Utilizing knowledge acquired through this course, we need to optimize Hyperparametes using HyperDrive package of Azue Python SDK. Result of this method needs to be compared with a model built and optimized using Azure AutoML on the same dataset.

Project Workflow Steps:

Figure 1: Steps to perform to create and optimize ML pipeline

Source: Machine Learning Engineer with Microsoft Azure Nanodegree Program by Udactiy

Summary

Problem Statement

In this project, we demonstate how to tain a logistic regression model using Azue ML Python SDK with Scikit-learn to perform classification on the UCI Bank Marketing dataset. The classification goal is to predict if the client will subscribe to a term deposite or not with the bank.

Next step would be to further improve the accuracy by automating optimization process our model's hyperparameters C and max-itr using Azure Machine Learning's hyperparameter tuning package HyperDrive.

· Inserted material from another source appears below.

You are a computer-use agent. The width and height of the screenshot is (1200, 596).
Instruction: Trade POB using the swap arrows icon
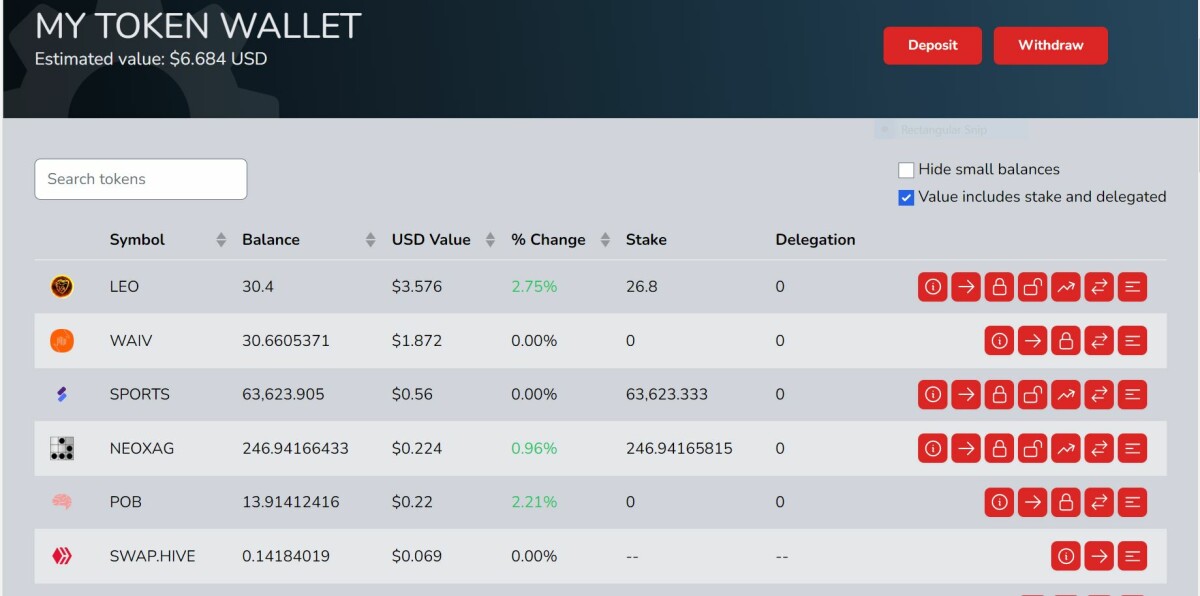[1098, 502]
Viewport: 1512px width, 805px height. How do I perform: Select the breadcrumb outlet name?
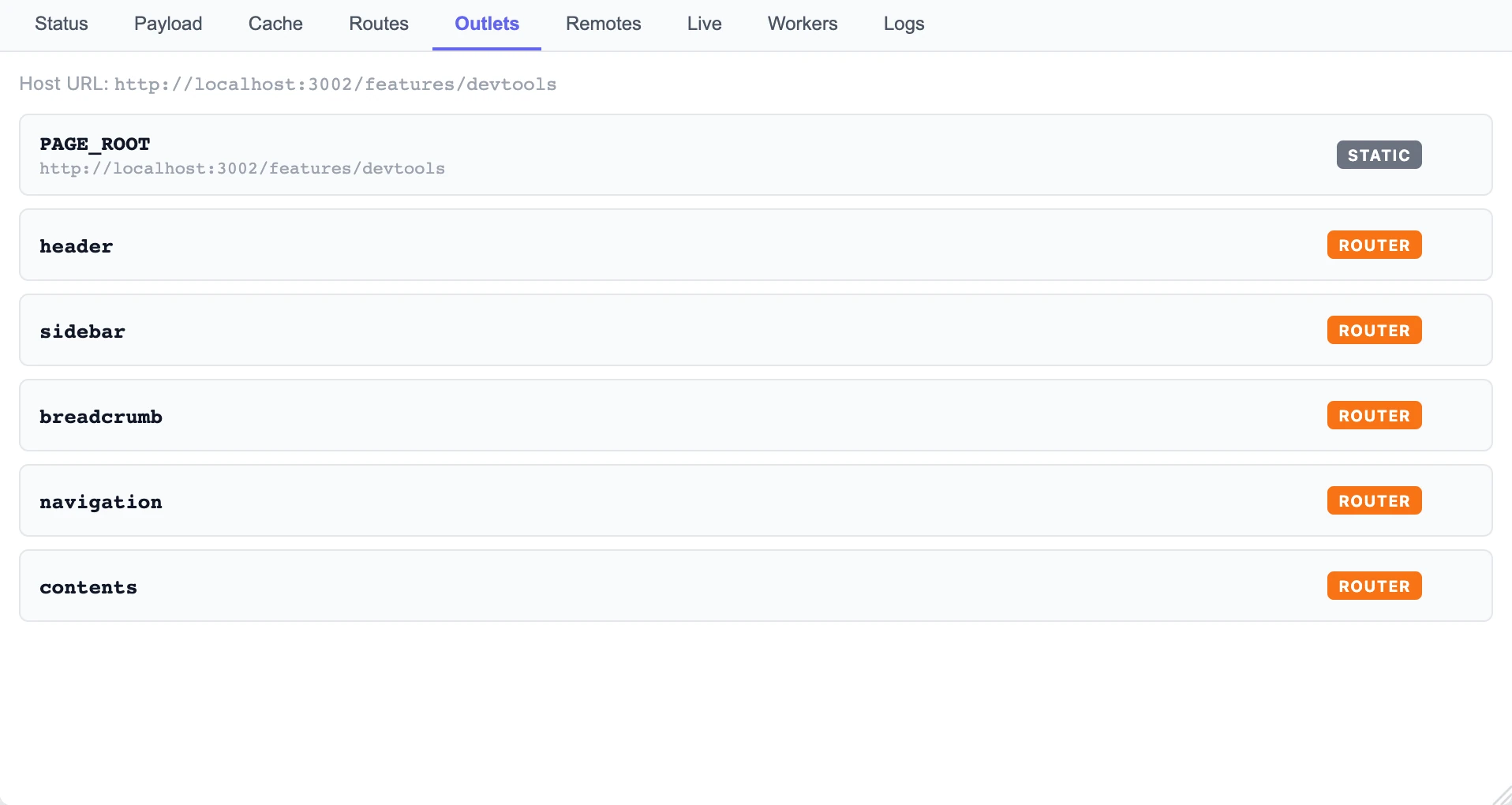101,417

There may be a better Machine Learning algoithm to use for this application, which will be determined using Azure ML's Automated ML feature, which will simplify model building pocess and will create a high quality trained model using provided dataset.

Final result will be determined comparing performance metrics of models obtained from both the approaches.

Input variables:

Bank Client Data:
1 - age: (numeric)
2 - job: type of job (categorical: 'admin.','blue-collar','entrepreneur','housemaid','management','retired','self-employed','services','student','technician','unemployed','unknown')
3 - marital: marital status (categorical: 'divorced','married','single','unknown'; note: 'divorced' means divorced or widowed)
4 - education: (categorical: 'basic.4y','basic.6y','basic.9y','high.school','illiterate','professional.course','university.degree','unknown')
5 - default: has credit in default? (categorical: 'no','yes','unknown')
6 - housing: has housing loan? (categorical: 'no','yes','unknown')
7 - loan: has personal loan? (categorical: 'no','yes','unknown')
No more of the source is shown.